CS 6750: Human-Computer Interaction
Review and Retrospective
Disclaimer
The views and opinions expressed in this post are solely my own and do not reflect those of Georgia Tech, the OMSCS program, or any affiliated instructors, TAs, or staff.
Instructor: David Joyner
Semester: Summer 2023
Overall Rating: 7.8/10 👍
✅ Pros
- Well-organized calendar and materials
- Beginner-friendly video lectures by Dr. Joyner
- Authentic design-cycle project that walks you from need-finding to evaluation
❌ Cons
- Writing-heavy workload may feel tedious
- Subjective grading on essays/projects can be inconsistent across TAs
🕒 Time Commitment
Expect 10-15 hours per week spent on written reports, short essays, and peer feedback.
📝 Grade Breakdown
Component | Weight | Notes |
---|---|---|
Written Assignments | 40% | 5 Principles + 5 Methods papers (4 % each) |
Tests (2) | 30% | 15 % each, 30 multiple-correct questions, proctored via Honorlock |
Final Project | 20% | Full HCI design cycle; individual or team options |
Participation | 10% | Peer reviews, surveys, forum contributions, etc. |
✍️ Assignments
Principles (P1–P5)
Short-answer reflections
Methods (M1–M5)
Need-finding plans, prototype mock-ups, and evaluation protocols. Each paper uses the required JDF template and counts for 4 % of the final grade
📖 Exams
Two closed-book, proctored exams (Test 1 after Lesson 3.5, Test 2 after Lesson 4.3).
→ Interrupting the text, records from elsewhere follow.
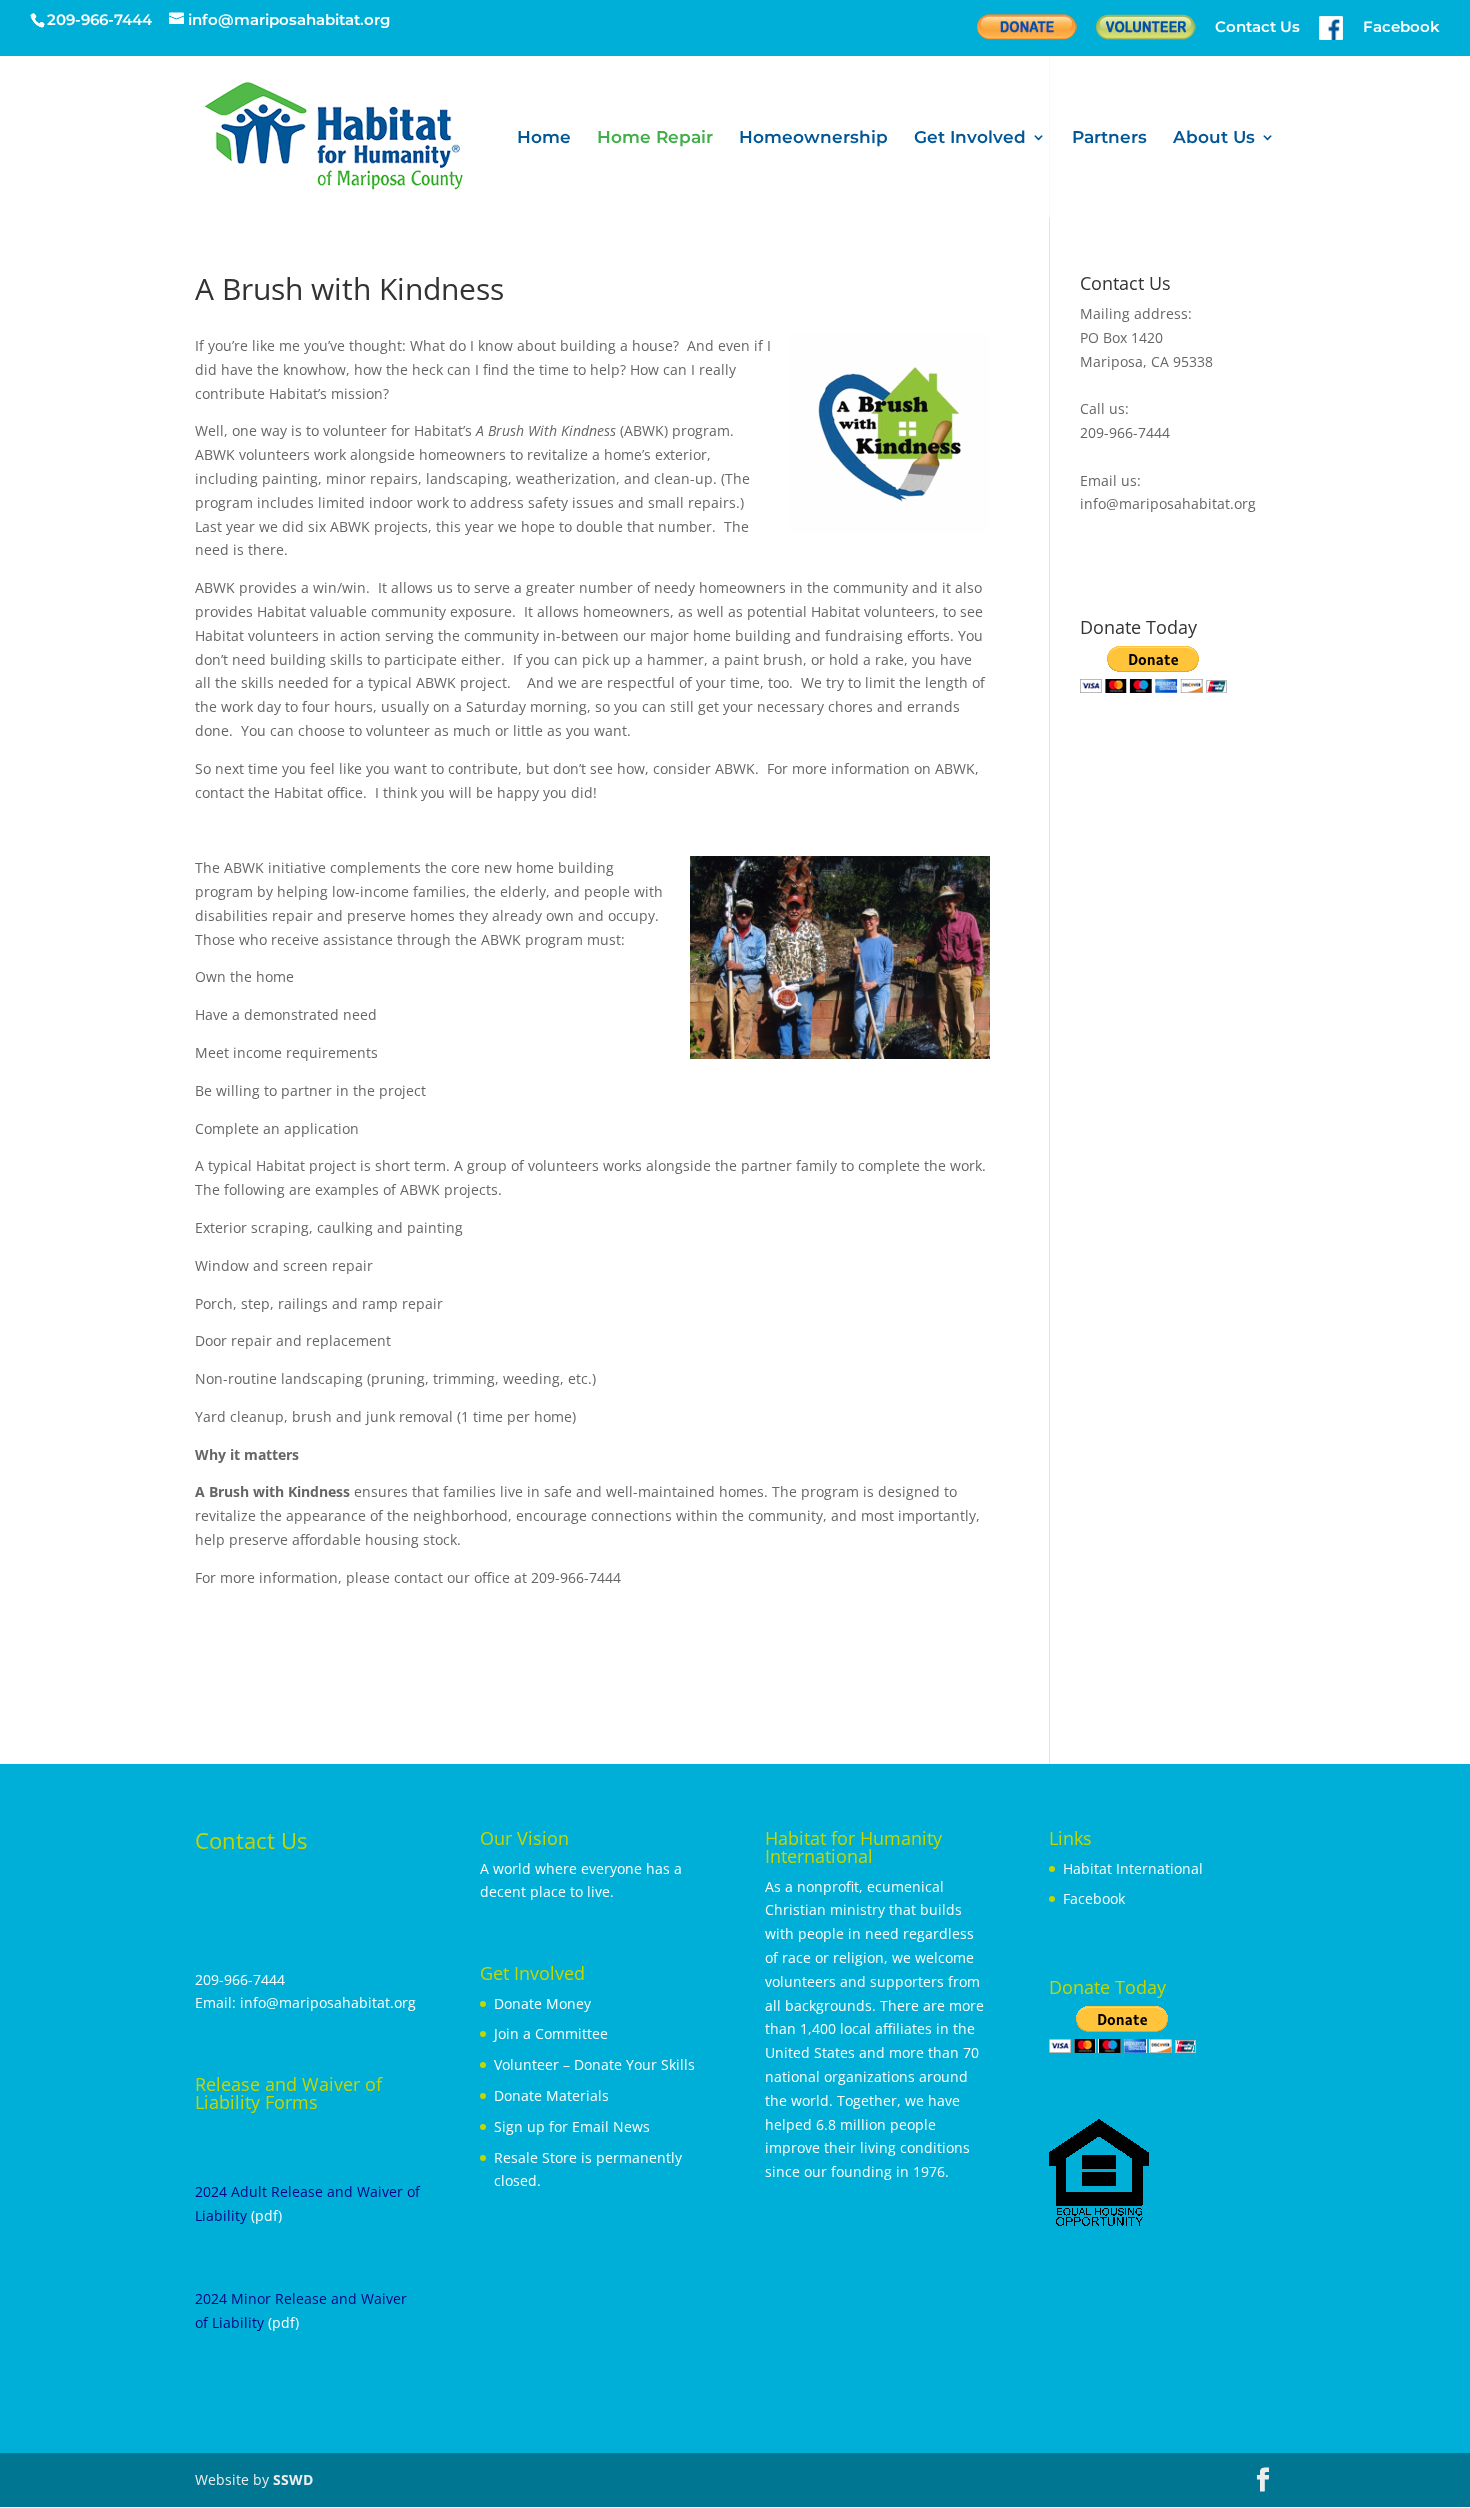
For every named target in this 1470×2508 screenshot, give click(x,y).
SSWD (293, 2479)
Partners (1109, 138)
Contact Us (1257, 27)
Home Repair (655, 138)
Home (544, 138)
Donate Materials (551, 2095)
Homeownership (813, 138)
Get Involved (970, 138)
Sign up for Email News (572, 2126)
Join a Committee (551, 2033)
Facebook (1094, 1898)
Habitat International (1133, 1868)
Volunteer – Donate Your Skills (594, 2064)
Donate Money (542, 2003)
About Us (1214, 138)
Questions are multiple-correct; partial credit is awarded.
🗂 Project
A single 20% capstone covers need-finding, brainstorming, prototyping, and an evaluation plan on a domain of your choice. The project can be a portfolio piece.
📚 Course Content
Unit 1: Introduction
HCI overview & course roadmap
Unit 2: Principles
Feedback cycles, direct manipulation, design heuristics, mental models, task analysis, politics of interfaces
Unit 3: Methods
Ethics, need-finding, design alternatives, prototyping, evaluation, agile HCI
Unit 4: Applications
Technology horizons, domain deep-dives (AR/VR, education, health)
Unit 5: Conclusion
Recap, related fields, career next steps
💬 Participation & Interaction
Credit comes from prompt peer-review turnaround, forum activity, and an optional “secret-survey” Easter egg. The deliverables and thier requirements were straighforward.
💭 Final Thoughts
CS 6750 walks you through a classic user‑centered design process. If you’re interested in UI/UX, it provides a solid foundation and covers the core fundamentals. Be ready for heavy writing, nearly every assignment outside the exams is an essay. Although my role is not that of a designer, the course’s design principles show up in my daily work. The mantra “You are not your user” alone could save engineers who rush into building from a lot of wasted time and effort.